You were working out in L.A. when the New Jack Swing stuff hit. Did you feel like you had to respond to that at that time?

No. We had to make sure things grooved. But we only did what’s natural for us. That’s all you can ever really do. You can’t really chase someone else’s sound and think you’re going to do it. You can only be yourself. Those that chase other people usually fail. Teddy did his thing, and no one’s going to do Teddy better than Teddy. We just have to do us, and hope that no one does us better than us. 

Before you played “Soon As I Get Home,” you said that record got you in trouble back in the day. Why?

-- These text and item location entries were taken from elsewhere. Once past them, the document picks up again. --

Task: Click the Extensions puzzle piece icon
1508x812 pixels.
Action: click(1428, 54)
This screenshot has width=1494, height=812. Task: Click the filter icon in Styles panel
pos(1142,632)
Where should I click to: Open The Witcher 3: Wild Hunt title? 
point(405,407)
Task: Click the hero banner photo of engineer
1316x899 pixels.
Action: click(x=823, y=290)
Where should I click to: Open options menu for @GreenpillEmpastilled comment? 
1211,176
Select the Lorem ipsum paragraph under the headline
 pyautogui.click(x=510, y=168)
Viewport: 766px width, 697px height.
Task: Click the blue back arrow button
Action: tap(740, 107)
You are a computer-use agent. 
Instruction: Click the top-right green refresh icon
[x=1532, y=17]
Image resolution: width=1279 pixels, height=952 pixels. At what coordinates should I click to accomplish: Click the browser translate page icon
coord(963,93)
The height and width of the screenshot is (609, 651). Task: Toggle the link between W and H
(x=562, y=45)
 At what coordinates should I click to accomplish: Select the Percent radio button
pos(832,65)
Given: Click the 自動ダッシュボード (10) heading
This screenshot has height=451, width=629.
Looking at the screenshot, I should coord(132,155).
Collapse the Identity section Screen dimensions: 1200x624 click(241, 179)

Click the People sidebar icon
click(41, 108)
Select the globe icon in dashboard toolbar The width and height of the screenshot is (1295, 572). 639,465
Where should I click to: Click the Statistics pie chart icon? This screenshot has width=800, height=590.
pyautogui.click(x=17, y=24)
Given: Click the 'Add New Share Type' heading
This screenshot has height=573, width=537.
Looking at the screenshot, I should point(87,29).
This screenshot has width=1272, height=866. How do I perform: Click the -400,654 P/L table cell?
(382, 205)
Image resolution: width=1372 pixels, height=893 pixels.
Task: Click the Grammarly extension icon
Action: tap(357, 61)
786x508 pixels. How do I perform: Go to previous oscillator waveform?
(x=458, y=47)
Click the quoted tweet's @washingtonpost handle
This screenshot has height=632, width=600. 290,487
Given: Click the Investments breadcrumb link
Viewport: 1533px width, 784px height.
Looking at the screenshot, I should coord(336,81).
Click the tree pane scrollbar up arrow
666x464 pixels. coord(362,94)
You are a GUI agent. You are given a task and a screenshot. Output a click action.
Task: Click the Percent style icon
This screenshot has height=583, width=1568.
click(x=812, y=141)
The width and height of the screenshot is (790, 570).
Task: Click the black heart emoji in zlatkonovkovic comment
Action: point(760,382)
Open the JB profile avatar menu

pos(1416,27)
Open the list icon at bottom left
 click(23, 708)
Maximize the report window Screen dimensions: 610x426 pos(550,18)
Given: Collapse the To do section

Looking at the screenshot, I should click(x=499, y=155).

It’s just the whole idea of paying rent. [The lyrics include the lines, “I’ll buy your clothes/I’ll cook your dinner too/Soon as I get home from work/I’ll pay your rent.”] Guys were like, “don’t be saying that, don’t be offering that.” 

How many Michael Jackson stories do you have?

I talked to him quite a bit. But not like what Teddy would have or Rodney Jerkins or Quincy Jones. I didn’t spend as much time with him as those guys did. I’m just a storyteller. If someone’s talking to me, I know how to turn that into a story. People in particular seem to love the stories that accompany the songs. I got so many stories about everything. That’s especially true with Waiting to Exhale, how it happened, what Whitney [Houston] said, how she looked at the whole thing. It’ll be fun to talk about and remember that moment.

Did you plan all along to pull out the guitar at some point in the battle?

Yes. Because I knew at some point I had no answer [for Riley’s hits]. Fortunately it worked. 

You talked about not being a big remix guy, is there any particular reason?

I’m not a remix guy. I’m not the guy you go to to say, “make this hotter.” I literally did not have any remixes to play to compete. That was an honest answer. It just came off like it was shady. But it was not meant in a shady way. 

You wrote multiple hits for many artists. How do you pick Johnny Gill’s “My, My, My” over “There U Go?” Toni Braxton’s “You’re Making Me High” vs. “Another Sad Love Song?”

It all depended on what Teddy played. There were a lot of songs we could still play that we weren’t able to get to. So one day I’d like to maybe figure out how to do that. There was a lot of stuff that was still culturally important, big records in the culture, even if they weren’t big singles. It’d be fun to do that one day just to reminisce with everyone, tell stories, talk about the songs as they happened. Sometimes it could be a story about the artist. Sometimes it could be about how the song was written and how we got there at the time.